A third woman, who was in her 20s and the first to flag Ellis’ behavior, says she told her supervisor that Ellis often made sexually suggestive comments to her and other low-level female employees and that he would call her late in the evening and ask if her boyfriend was home. She later spoke with Wechsler and relayed that information again, the woman says.

Despite three women alleging inappropriate behavior, it wasn’t until last month, in the wake of the Mets’ firing of general manager Jared Porter for sexual harassment, that the team quietly parted ways with Ellis, now 42, who had been with the organization since 2006. His termination comes after a season in which he served as the major league hitting coordinator.

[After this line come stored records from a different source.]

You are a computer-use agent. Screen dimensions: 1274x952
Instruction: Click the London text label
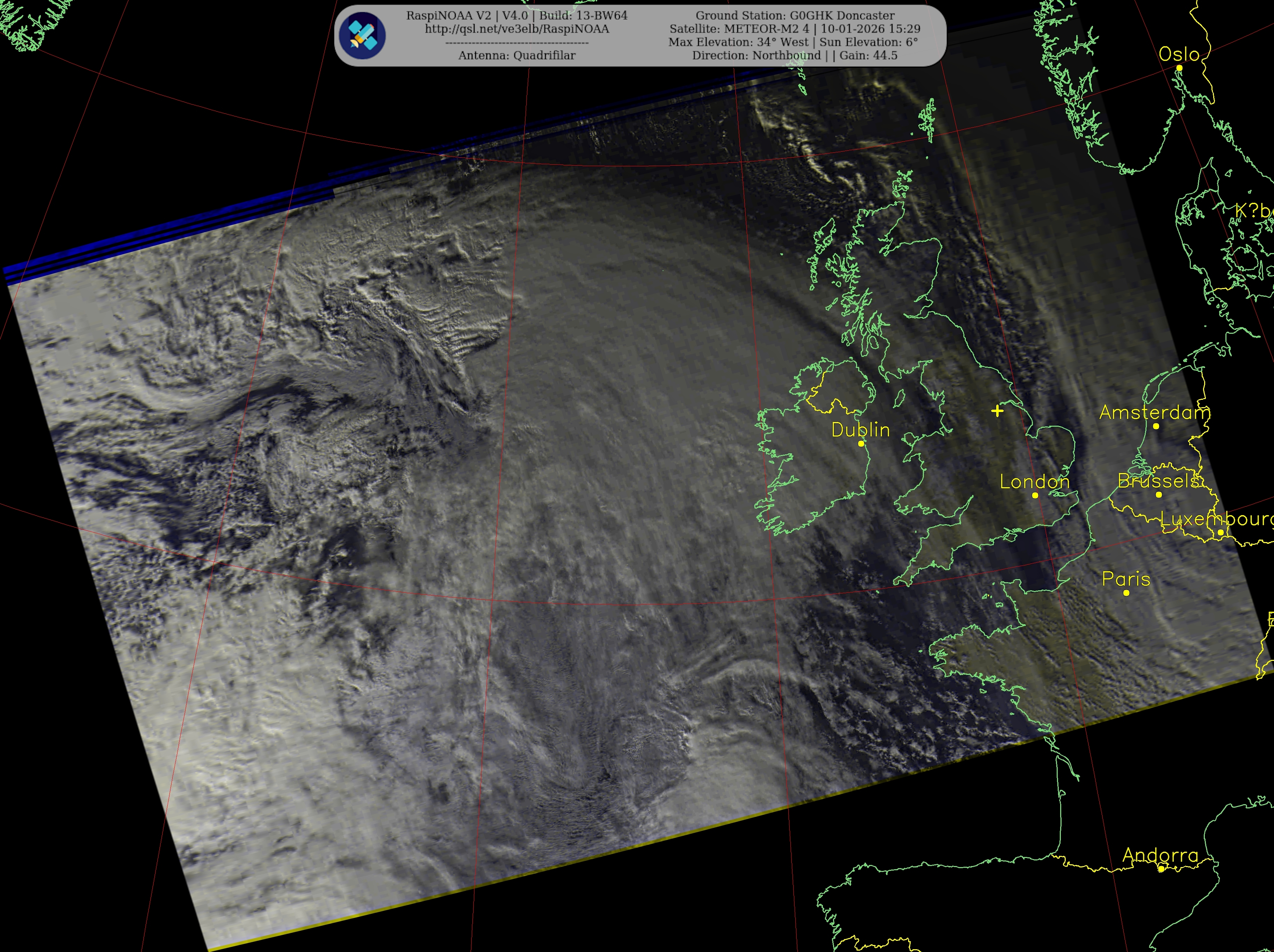pos(1034,482)
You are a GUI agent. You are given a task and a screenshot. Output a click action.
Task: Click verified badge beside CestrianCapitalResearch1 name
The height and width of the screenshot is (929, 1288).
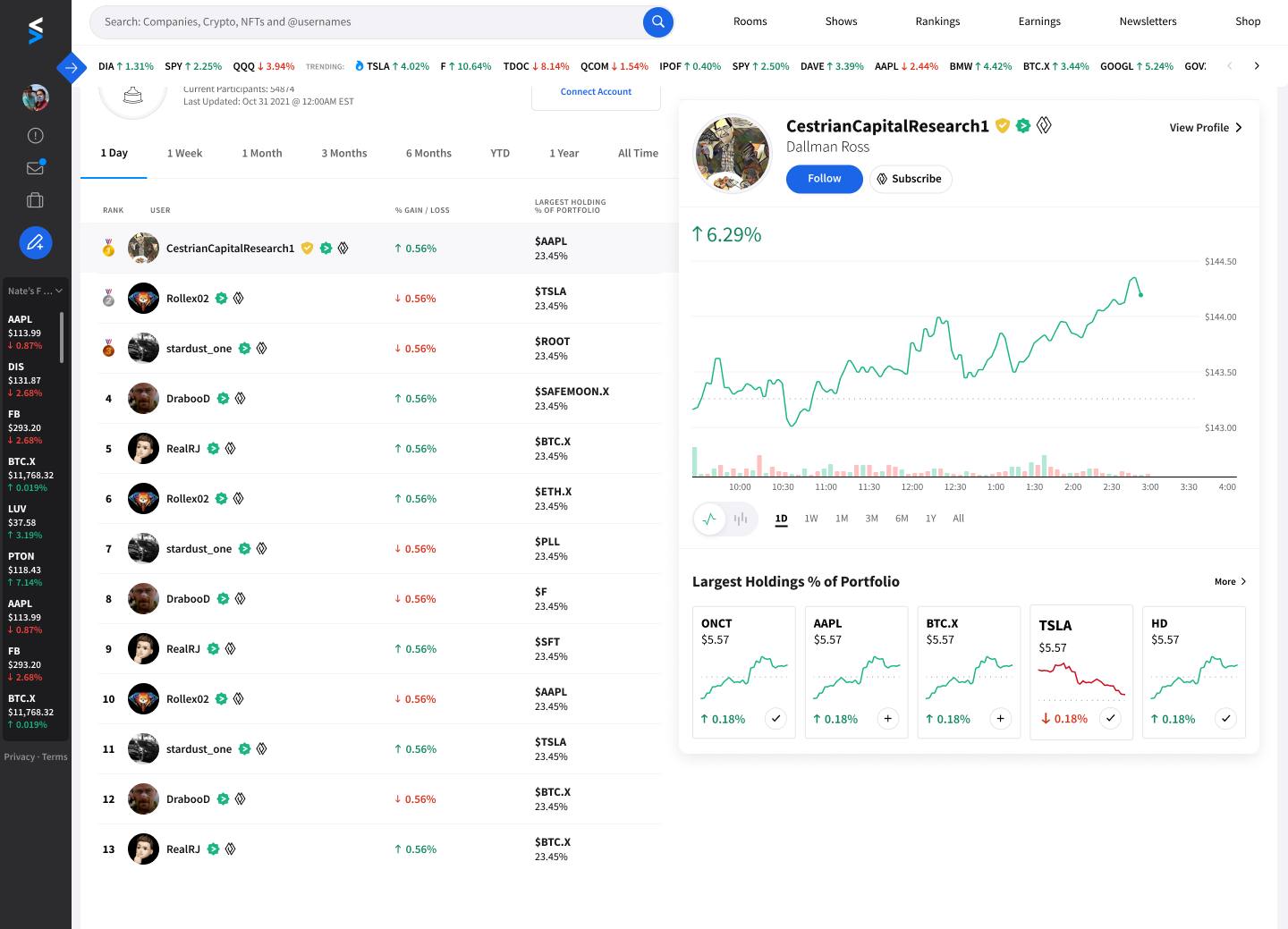[x=1002, y=126]

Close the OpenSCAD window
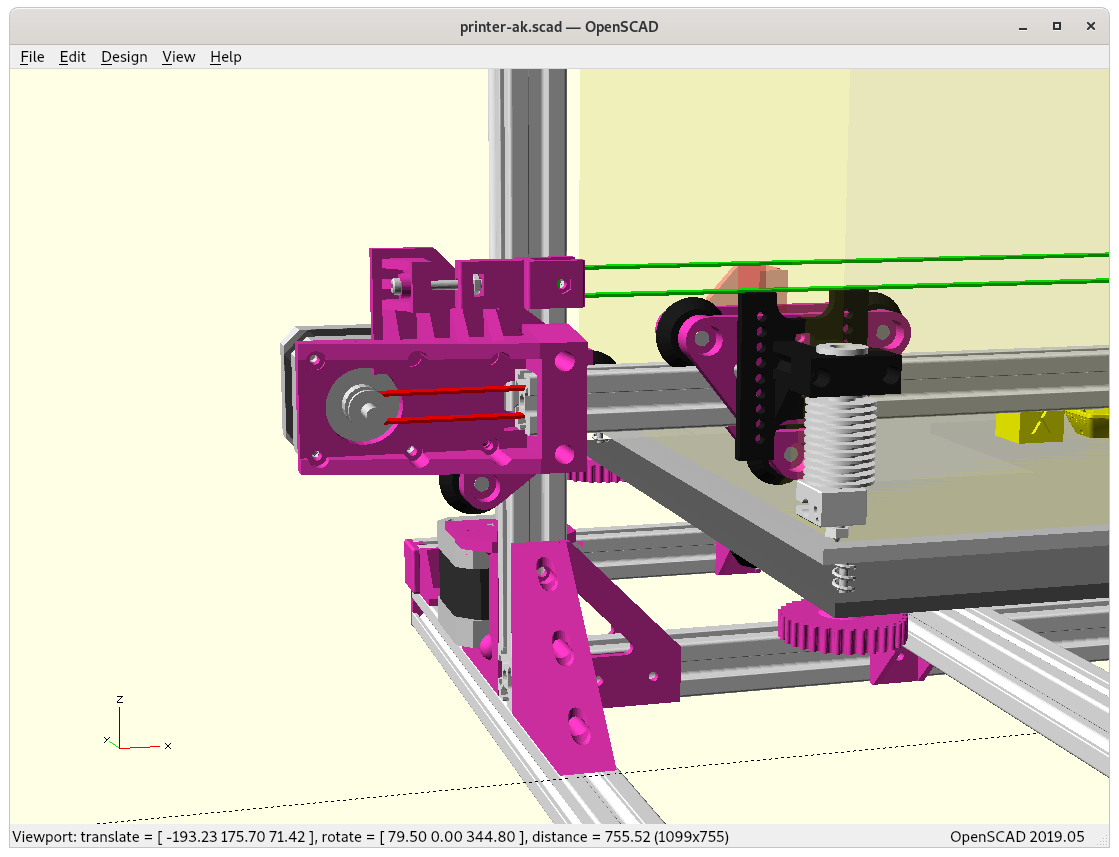(x=1093, y=26)
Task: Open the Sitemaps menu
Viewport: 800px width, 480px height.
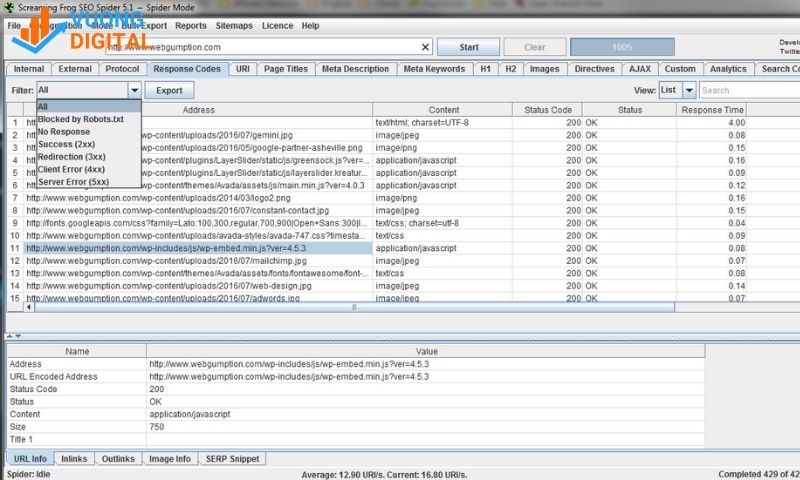Action: pyautogui.click(x=234, y=25)
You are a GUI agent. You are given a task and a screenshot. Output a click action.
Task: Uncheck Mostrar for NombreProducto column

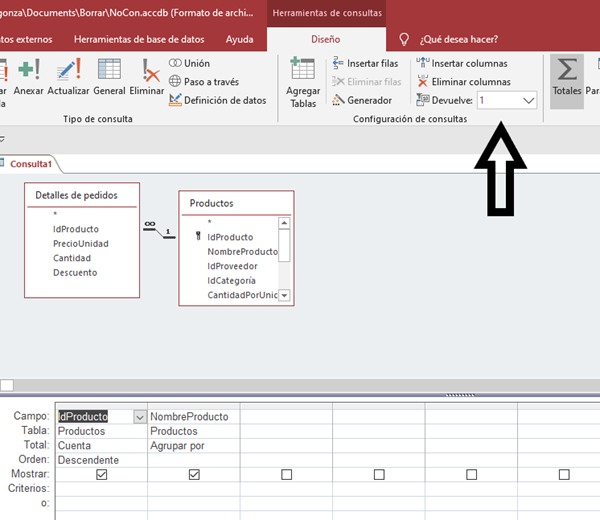pos(194,474)
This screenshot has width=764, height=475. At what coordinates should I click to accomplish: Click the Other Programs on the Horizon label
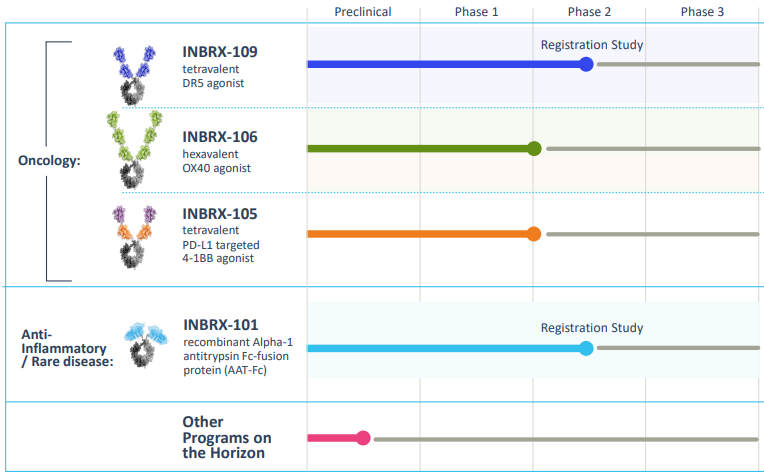(227, 438)
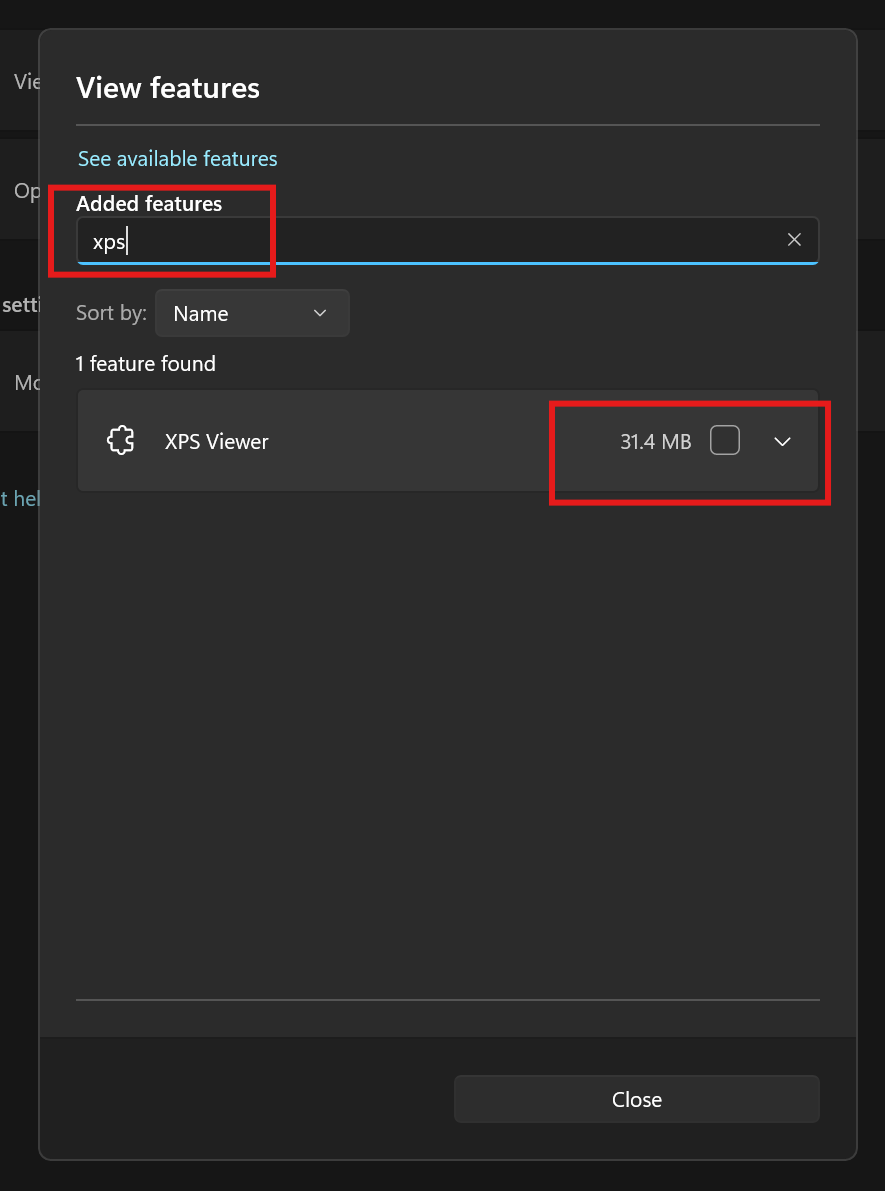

When asked about Ellis’ exit, the Mets said in a statement: “On January 19 of this year, following the termination of Jared Porter, we received new information regarding conduct of the disciplined employee in the 2017-2018 timeframe. We immediately commenced a new investigation and terminated the employee on January 22 for violating company policy and failure to meet the Mets’ standards for professionalism and personal conduct.”

Asked what had previously been reported to the team about Ellis, the club said: “In July 2018, a complaint regarding inappropriate conduct by a Mets employee was brought to the attention of Mets management at that time. The organization initiated an investigation and, as a result, the employee was disciplined, put into a probationary status, and ordered into counseling. We had not received previous or subsequent complaints about this employee.”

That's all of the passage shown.